**WHAT THE EXERCISE ASKS:**
Show all lines from the data that include the word "computer".

**Dataset records:**

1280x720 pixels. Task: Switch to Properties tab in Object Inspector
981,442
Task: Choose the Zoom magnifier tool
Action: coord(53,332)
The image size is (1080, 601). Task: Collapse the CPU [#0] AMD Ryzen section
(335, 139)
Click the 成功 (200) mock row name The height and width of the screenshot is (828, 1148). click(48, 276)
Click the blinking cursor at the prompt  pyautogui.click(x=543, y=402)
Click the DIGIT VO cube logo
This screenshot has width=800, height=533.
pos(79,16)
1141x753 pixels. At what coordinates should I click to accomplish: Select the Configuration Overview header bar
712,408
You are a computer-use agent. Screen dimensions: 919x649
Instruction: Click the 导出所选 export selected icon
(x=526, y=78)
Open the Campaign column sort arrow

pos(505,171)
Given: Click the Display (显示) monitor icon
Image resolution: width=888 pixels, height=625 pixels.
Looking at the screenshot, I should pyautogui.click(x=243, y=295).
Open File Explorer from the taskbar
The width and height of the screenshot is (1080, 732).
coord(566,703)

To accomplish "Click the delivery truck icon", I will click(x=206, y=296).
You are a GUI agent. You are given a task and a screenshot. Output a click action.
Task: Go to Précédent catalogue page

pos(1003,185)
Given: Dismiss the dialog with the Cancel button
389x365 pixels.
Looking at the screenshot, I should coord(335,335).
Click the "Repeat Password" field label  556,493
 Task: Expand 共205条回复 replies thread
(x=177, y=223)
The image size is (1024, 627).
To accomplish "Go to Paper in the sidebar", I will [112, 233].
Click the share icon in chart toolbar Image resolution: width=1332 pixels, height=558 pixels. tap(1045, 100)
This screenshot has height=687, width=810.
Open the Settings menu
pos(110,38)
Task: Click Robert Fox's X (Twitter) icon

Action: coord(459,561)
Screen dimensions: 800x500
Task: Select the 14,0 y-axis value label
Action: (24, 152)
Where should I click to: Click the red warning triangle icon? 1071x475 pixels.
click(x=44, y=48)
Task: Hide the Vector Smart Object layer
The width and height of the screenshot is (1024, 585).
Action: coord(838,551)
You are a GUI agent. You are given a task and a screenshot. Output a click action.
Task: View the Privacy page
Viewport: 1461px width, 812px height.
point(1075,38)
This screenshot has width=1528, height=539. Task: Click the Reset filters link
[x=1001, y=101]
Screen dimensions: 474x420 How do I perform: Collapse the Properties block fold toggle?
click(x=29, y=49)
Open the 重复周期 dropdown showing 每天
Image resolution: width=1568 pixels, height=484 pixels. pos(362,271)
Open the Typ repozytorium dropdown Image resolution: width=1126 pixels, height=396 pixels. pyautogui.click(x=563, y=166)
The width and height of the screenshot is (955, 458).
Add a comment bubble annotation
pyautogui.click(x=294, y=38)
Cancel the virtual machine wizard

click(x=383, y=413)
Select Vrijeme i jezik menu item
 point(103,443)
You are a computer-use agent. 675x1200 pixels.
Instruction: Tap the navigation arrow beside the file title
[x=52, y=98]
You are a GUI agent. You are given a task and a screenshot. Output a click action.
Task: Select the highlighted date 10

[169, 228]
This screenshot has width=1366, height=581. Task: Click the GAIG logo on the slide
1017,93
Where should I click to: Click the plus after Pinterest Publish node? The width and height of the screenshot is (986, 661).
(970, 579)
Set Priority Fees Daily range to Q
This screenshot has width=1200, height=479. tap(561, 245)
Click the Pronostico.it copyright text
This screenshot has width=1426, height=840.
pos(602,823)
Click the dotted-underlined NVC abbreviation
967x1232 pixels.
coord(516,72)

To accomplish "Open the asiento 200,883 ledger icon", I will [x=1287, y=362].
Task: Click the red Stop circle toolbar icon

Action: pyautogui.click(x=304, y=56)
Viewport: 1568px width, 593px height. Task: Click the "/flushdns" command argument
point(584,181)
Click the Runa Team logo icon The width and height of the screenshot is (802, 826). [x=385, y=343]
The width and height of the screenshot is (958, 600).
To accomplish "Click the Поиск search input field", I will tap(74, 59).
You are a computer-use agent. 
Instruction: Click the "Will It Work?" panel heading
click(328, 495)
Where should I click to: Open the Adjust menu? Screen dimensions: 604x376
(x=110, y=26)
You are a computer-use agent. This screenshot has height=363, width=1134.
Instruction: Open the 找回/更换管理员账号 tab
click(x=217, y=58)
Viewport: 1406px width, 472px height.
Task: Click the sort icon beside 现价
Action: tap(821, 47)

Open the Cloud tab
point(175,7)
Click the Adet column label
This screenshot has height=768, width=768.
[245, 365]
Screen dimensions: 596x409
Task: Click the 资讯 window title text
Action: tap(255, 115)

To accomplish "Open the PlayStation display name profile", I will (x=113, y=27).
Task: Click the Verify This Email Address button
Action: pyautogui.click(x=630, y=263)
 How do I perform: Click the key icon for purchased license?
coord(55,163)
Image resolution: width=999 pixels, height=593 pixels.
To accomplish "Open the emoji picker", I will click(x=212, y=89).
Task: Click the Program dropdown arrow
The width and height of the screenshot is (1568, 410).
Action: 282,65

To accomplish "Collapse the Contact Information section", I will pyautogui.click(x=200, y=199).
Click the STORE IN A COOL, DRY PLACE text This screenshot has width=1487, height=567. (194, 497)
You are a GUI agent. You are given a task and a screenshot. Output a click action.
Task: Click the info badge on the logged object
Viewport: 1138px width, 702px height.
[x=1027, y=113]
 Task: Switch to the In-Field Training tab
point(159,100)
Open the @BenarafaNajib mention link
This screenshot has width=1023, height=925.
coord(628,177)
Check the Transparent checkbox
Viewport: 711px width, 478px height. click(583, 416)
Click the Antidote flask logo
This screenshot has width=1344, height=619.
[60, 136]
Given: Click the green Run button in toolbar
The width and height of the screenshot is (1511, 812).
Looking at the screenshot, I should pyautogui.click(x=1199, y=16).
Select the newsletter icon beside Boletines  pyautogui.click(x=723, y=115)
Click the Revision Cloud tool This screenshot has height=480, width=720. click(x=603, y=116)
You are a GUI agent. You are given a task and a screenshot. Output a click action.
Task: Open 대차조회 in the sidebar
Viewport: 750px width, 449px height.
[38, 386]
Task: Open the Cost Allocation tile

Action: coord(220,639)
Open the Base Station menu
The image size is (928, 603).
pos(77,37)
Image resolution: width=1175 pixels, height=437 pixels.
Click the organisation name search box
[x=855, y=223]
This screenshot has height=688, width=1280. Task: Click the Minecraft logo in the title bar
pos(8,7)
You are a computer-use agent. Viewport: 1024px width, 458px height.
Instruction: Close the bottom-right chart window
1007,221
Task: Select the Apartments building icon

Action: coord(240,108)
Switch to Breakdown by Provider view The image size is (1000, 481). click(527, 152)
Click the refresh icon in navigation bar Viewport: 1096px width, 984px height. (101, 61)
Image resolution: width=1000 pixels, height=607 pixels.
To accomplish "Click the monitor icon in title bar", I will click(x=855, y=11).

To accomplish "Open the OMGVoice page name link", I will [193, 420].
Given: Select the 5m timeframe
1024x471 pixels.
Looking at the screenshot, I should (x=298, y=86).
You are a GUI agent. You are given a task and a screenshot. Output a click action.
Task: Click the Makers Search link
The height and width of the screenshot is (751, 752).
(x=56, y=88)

**TASK RESULT:**
You are a computer-use agent. Screen dimensions: 919x649
You are a computer-use agent. 675x1200 pixels.
You are a computer-use agent. 
You are a computer-use agent. This screenshot has height=363, width=1134.
You are a computer-use agent. Viewport: 1024px width, 458px height.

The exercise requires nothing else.